Data drawn from a collection
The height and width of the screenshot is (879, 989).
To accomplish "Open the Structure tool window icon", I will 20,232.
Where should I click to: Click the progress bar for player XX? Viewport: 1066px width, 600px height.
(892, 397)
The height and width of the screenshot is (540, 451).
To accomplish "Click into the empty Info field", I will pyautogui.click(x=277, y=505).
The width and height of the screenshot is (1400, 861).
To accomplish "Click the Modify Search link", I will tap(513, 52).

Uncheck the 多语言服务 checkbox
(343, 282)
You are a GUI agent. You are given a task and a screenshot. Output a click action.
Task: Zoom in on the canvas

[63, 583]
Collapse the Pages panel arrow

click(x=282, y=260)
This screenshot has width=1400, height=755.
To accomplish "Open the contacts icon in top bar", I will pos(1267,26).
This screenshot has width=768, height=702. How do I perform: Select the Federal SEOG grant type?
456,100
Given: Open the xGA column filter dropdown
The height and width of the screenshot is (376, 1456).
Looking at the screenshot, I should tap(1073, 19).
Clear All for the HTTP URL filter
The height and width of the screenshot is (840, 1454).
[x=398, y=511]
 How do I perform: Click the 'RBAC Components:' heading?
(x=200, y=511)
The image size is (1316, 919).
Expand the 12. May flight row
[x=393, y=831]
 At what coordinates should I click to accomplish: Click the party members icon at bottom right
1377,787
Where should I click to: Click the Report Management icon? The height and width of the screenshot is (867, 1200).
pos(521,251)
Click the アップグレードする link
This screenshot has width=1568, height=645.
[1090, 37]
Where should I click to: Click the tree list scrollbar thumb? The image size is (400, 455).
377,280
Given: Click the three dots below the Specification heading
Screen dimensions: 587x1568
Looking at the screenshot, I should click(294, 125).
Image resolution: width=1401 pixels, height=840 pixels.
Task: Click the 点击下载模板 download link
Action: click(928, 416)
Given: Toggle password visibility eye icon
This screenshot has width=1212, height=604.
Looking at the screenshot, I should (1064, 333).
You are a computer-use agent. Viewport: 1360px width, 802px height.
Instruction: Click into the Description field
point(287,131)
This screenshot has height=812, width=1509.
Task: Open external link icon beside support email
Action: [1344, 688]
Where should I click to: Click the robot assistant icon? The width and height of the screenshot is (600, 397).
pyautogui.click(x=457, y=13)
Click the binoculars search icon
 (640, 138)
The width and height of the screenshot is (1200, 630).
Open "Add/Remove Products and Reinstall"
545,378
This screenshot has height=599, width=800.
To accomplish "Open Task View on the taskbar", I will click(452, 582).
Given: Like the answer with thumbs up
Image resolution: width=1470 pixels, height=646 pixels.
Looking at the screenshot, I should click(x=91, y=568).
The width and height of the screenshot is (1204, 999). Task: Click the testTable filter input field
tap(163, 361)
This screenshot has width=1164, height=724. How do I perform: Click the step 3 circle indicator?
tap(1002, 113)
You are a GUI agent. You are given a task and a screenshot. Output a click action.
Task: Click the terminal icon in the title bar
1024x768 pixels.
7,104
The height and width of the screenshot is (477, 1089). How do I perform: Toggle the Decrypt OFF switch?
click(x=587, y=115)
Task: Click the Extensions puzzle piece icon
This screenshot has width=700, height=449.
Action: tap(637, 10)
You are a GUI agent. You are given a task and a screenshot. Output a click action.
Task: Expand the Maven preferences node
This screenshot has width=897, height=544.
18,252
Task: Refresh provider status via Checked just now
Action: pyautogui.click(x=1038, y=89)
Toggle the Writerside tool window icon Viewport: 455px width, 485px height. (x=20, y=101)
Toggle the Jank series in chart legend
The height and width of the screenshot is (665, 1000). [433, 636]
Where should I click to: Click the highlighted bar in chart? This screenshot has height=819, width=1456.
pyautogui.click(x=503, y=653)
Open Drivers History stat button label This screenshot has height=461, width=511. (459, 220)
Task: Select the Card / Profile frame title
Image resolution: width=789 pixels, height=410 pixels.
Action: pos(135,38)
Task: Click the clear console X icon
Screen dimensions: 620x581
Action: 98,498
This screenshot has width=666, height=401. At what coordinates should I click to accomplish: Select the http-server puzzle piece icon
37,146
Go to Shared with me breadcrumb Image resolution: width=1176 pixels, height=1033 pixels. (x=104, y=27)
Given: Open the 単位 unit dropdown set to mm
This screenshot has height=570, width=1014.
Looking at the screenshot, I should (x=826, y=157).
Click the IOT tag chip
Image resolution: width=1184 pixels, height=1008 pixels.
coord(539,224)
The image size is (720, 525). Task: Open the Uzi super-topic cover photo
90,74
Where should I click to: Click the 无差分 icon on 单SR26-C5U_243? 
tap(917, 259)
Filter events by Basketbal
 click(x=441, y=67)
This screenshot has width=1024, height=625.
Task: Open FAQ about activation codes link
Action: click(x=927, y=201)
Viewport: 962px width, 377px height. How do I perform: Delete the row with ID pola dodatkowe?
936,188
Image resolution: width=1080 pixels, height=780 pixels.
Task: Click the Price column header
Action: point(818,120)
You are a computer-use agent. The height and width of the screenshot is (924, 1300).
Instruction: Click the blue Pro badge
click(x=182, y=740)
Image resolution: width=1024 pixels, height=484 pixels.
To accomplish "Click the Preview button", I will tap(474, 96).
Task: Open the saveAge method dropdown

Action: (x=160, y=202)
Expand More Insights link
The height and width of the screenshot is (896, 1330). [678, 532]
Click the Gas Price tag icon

Aim of the task
Give everything from the line containing "The width and height of the screenshot is (1200, 630)." down to the line containing "tap(1002, 113)" as a two-column CSV with the columns instruction and click, one row for each request. Put the request text and its answer each in a single quoted field, with any line breaks turned into spaces.

Reply to the exercise
instruction,click
"The width and height of the screenshot is (1200, 630). Open ""Add/Remove Products and Reinstall""","545,378"
"This screenshot has height=599, width=800. To accomplish ""Open Task View on the taskbar"",","I will click(452, 582)."
"Given: Like the answer with thumbs up Image resolution: width=1470 pixels, height=646 pixels.","Looking at the screenshot, I should click(x=91, y=568)."
"The width and height of the screenshot is (1204, 999). Task: Click the testTable filter input field","tap(163, 361)"
"This screenshot has width=1164, height=724. How do I perform: Click the step 3 circle indicator?","tap(1002, 113)"